BankruptcyMisconduct doesbelieve that there was considerable crime as part of the WorldCom / MCI bankruptcy proceedings.

How did some claims traders buy so many claims? Why did a unique claims trading process get implemented (invalidating FRBP 3001 protections for creditors) in the bankruptcy case? Why was special treatment given to the claims traders holding the $600 Million in debts? What conflicts existed between associates of the entities holding the $600 Million and the official lawyers in the case? Did the Judge, U.S. Trustee and other lawyers obey their duties under 18USC3057, the New York Lawyer's Code of Professional Responsibility and so forth?

And what did Eliot Spitzer do with the package delivered to him by certified mail? Should we be surprised that Spitzer was doing business with organized crime at the time?

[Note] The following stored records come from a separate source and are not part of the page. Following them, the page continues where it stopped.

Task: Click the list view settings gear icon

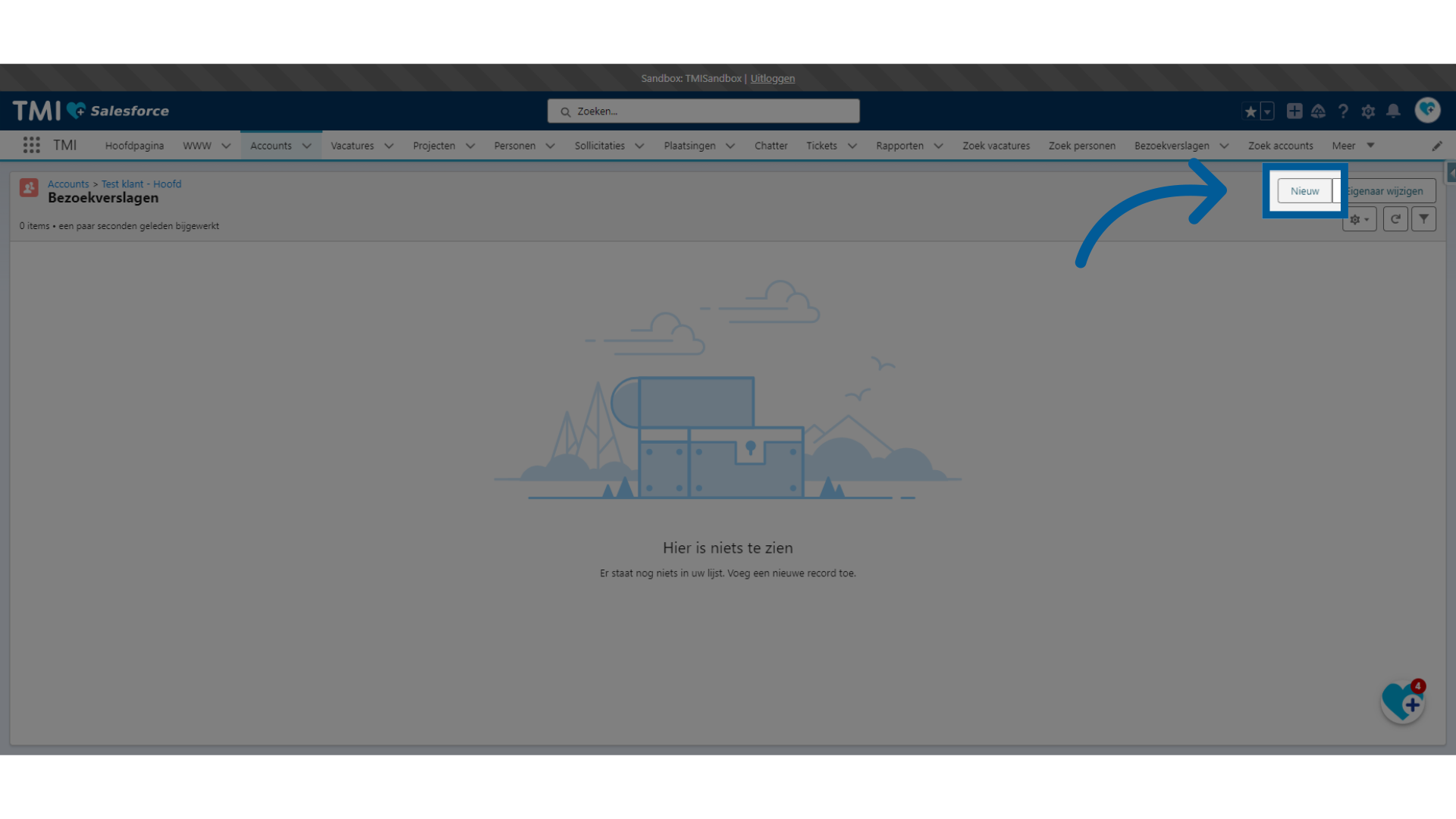Action: [1359, 219]
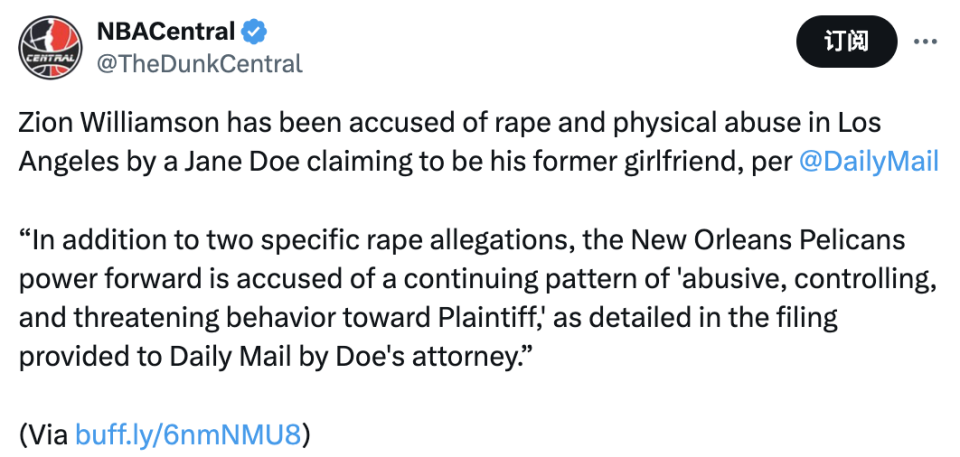This screenshot has width=960, height=457.
Task: Open the NBACentral display name
Action: (166, 31)
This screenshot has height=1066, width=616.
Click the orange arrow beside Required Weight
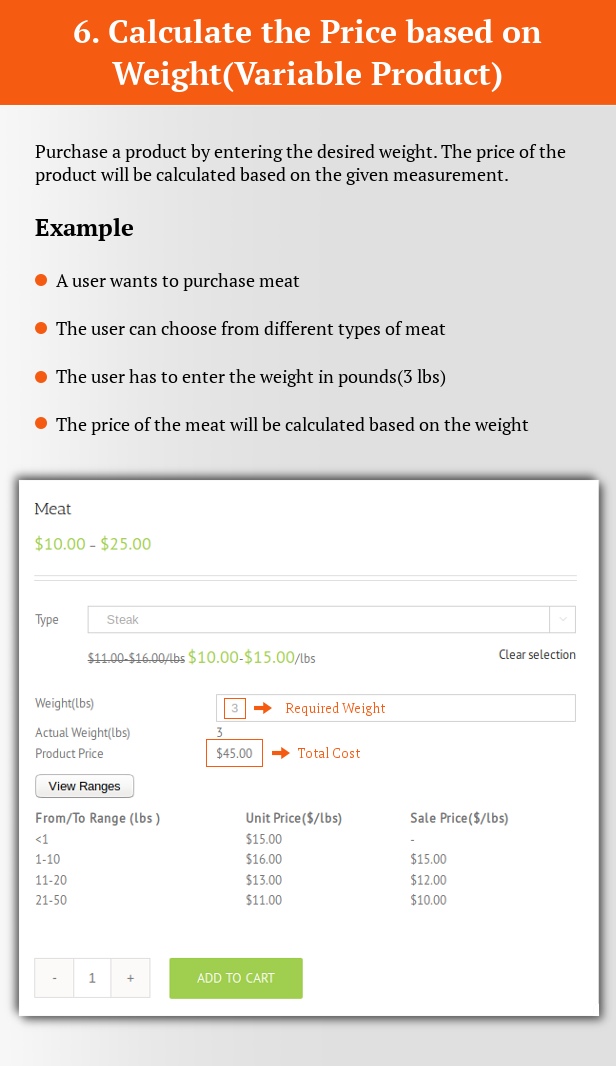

This Document, "Marcia's Petard", was written by Marcia Goldstein partner of WEIL, GOTSHAL & MANGES LLP, the law firm which the criminal enterprise chose to hire as their bankruptcy counsel. We have reproduced Marcia's sworn testimony below and bolded one amazing claim of Ms. Goldstein as to the purpose of the Federal bankruptcy code. Her claim that creditors of equal rank are supposed to receive equal treatment is 100% in agreement with the law. {see Title 11 U.S.C. § 1129(b)}

What we find amazing is that Marcia would bring up the fair treatment of similarly situated creditors in the MCI/Worldcom case when she must know the real world is so different, for some. Surprise of surprises, we find that the modus operandi employed by bankruptcy professionals when "certain" hedge funds and related distressed investors are involved was also a part of the MCI/Worldcom bankruptcy: special treatment was provided for certain clients.

There is a basic bankruptcy industry circle here: The distressed investors who buy large positions on a target prior to a bankruptcy filing have influence over the selection of bankruptcy professionals, who in turn have quid pro quo influence over the timing and amount of distributions to those hedge fund, private equity, bankruptcy industry investors.

Now, this may seem complex and some may think it doesn't affect them. Just remember every time you pay your mortgage or your car loan, a portion of your interest charge goes to reimburse the financial institutions for their losses in these huge corporate bankruptcy cases. Those losses also happen to form some of the fees earned by the bankruptcy professionals and investment profits of the bankruptcy investing hedge funds.